South Side Market House celebrates 100 years | News | Pittsburgh | Pittsburgh City Paper

South Side Market House celebrates 100 years

“That kind of facility contributed in a very substantial way to the overall feel of a community

click to enlarge Market House seniors join a drum circle at the center. - JENNIFER SZWEDA JORDAN
Jennifer Szweda Jordan
Market House seniors join a drum circle at the center.

“What is this place?” “What happens in there?” Sarah Johnston hears these questions quite a bit as director of the South Side Market House, a grand 100-year-old red brick building just off East Carson Street.

The Market House has served as a grocery, a youth center and now a City of Pittsburgh-run senior center. This Saturday, the public is invited to stop by to learn what happens at the Market House and to celebrate the building’s centennial. The indoor/outdoor block party will feature live bands, ethnic foods, a health fair, kids’ corner and more.

“That kind of facility contributed in a very substantial way to the overall feel of a community,” says famed coroner Cyril Wecht. He crossed the river to play basketball here when growing up in the lower Hill District. The Market House, he says, “provided something that was sorely needed and which regrettably seemed to pass from the scene in later years.”

Many of the South Side residents who visit the Market House now have lived in the neighborhood through good times and bad. Today, seniors have mostly been priced out — or have aged out — of the trendy bars, yoga studios and boutiques that sprung up along East Carson Street. And several of the churches where people used to congregate have been closed.

A number of the people who come here today are those who played basketball and table tennis decades ago. Now, amid the changes and challenges of life, they’ve found themselves connected to a community center that helps with housing and lunch. Some continue to use the basketball court — but there are also lower-impact activities like ceramics, bingo and pool. The stories of the people and the center are a testament to perseverance and connection through community.

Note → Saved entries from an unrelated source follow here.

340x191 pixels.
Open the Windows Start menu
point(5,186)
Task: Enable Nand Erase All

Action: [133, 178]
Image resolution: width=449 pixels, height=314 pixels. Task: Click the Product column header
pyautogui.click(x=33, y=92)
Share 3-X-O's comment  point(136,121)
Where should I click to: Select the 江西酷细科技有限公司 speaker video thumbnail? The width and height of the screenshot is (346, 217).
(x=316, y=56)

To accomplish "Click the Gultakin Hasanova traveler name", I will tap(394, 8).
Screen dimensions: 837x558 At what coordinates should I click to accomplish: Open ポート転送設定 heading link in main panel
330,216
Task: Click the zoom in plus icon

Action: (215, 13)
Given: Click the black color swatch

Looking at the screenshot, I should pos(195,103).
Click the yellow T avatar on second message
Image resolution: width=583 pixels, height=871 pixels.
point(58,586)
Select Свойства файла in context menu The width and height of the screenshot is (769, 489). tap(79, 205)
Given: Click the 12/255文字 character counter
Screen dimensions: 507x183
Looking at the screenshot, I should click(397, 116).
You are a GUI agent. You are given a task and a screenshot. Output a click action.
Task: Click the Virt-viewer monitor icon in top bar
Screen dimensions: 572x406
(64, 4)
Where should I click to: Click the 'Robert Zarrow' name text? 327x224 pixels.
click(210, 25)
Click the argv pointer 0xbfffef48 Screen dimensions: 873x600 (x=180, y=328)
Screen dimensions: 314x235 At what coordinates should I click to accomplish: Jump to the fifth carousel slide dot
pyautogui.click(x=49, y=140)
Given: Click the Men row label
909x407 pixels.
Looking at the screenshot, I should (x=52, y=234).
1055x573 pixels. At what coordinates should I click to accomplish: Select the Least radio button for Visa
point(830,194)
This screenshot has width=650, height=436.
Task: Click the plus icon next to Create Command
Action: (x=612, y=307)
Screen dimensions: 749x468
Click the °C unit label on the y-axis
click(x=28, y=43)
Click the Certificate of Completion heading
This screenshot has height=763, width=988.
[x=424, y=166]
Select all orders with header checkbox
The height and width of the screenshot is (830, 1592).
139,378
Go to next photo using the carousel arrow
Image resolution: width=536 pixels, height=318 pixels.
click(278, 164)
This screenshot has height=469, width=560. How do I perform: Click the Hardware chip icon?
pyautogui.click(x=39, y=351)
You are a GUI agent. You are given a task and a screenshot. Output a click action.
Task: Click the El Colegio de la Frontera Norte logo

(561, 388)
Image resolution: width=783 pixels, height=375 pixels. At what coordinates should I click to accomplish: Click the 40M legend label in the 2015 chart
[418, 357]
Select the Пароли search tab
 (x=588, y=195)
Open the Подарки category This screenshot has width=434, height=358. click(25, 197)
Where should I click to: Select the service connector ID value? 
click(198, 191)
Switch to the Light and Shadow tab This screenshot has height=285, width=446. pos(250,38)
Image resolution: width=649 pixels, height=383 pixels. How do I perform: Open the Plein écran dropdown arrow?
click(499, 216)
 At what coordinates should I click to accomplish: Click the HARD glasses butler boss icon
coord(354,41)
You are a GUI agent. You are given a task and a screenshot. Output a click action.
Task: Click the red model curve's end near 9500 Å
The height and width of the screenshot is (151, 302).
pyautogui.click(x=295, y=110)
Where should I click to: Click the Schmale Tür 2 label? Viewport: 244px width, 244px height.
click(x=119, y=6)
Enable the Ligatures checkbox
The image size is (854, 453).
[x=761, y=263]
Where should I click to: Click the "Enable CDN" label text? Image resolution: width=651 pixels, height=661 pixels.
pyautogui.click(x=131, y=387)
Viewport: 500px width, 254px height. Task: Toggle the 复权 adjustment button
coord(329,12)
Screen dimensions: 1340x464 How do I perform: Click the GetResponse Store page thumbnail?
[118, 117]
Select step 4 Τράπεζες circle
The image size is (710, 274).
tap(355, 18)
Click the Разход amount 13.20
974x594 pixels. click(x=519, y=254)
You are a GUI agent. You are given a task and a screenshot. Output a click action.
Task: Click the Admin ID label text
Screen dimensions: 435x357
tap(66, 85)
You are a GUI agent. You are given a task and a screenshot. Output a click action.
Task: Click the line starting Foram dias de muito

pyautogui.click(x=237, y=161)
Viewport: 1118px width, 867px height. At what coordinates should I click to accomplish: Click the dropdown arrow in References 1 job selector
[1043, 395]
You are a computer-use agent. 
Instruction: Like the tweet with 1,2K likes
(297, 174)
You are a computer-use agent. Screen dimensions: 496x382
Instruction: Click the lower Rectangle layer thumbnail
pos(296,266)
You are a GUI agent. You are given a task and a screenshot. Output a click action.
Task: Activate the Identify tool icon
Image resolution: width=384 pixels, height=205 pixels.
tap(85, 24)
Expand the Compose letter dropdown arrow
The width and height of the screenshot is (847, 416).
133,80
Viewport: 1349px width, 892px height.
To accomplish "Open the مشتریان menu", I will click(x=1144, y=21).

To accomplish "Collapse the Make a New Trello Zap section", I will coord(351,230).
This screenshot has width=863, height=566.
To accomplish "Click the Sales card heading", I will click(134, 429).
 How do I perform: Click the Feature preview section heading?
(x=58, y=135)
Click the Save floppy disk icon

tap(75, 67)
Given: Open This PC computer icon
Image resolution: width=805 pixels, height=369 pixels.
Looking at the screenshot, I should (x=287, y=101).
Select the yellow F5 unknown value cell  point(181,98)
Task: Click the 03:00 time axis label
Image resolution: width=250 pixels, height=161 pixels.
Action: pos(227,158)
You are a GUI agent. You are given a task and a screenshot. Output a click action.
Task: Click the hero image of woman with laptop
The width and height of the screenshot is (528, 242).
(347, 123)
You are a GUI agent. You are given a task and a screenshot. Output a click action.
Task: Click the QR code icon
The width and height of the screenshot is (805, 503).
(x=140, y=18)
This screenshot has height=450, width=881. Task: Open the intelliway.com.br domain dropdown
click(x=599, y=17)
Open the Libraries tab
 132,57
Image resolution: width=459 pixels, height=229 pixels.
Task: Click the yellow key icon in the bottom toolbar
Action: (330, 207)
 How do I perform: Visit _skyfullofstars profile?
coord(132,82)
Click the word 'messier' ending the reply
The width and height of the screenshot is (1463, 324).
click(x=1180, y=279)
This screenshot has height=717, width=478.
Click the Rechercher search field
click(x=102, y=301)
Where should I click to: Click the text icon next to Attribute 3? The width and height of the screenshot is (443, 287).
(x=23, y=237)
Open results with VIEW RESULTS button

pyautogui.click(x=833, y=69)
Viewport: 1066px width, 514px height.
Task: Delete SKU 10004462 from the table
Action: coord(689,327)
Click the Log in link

Senior Patti Pitulski continues to visit the Market House after coming here since childhood. She has a particularly poignant memory of the Market House.

“We did not have a telephone in 1946,” she says. “My sister and I came to the Market House with my aunt and received a phone call that my mother had a baby boy.”

Pitulski’s eyes well up with tears as she tells the story, since that memory is now bittersweet — she is still grieving the recent loss of her brother. Pitulski’s days at the Market House were otherwise joyful, filled with playing table tennis with her sister and friends in the winter, after spending summers on a nearby playground.

“I still stay in touch with people that I knew here from 50 years ago,” Pitulski says.

On a recent day, Suzy McKain-Fallon was sitting in the basketball court while her husband, Michael, shot hoops. In the 1960s, McKain-Fallon played on one of the first area girls’ basketball teams to practice on this same court — a team from St. John the Evangelist elementary school.

“We didn’t want to be cheerleaders, so we started a team,” she says. “We just thought, ‘Who wants to be a cheerleader?’”

Sometimes McKain-Fallon still dribbles and shoots here.

Eighty-year-old Georgia Boehm volunteers at the center, serving as vice president of its advisory council. She remembers coming to the Market House with her mom to shop in the days when live beef cattle were brought to the basement for butchering.

“I like to be involved,” she says. “I volunteer a lot. Sometimes I get told I do too much. But that’s just the way I am.”

Charlie Mathews, who is homeless after several years without work, has found his place at the center, too. Although he isn’t old enough to enjoy the facility as a senior, he volunteers there — serving food and moving tables.

“I get happy when I help people and see the smile on their faces and know that it helped them out and it meant something to them,” he says.

Lots of people come to the center for a free hot lunch, but the center fills other needs, including access to a neighborhood legal association.

“I even have people call me to get phone numbers since they don’t have a phone book,” the Market House’s Johnston says.

The center’s participation has dropped off in recent years — bingo games might draw 40 people instead of 160. Lately, Johnston has seen more of a need for food and assistance among people in the 50-plus age group who are seeking a place to spend their mornings and afternoons. So the center is considering extending its offerings to that audience.

“I have watched people age gracefully and not so gracefully, and it’s very much connected with how much they interact and use the center,” Johnston says.

Media producers Reid Carter and Heather McClain contributed to this story.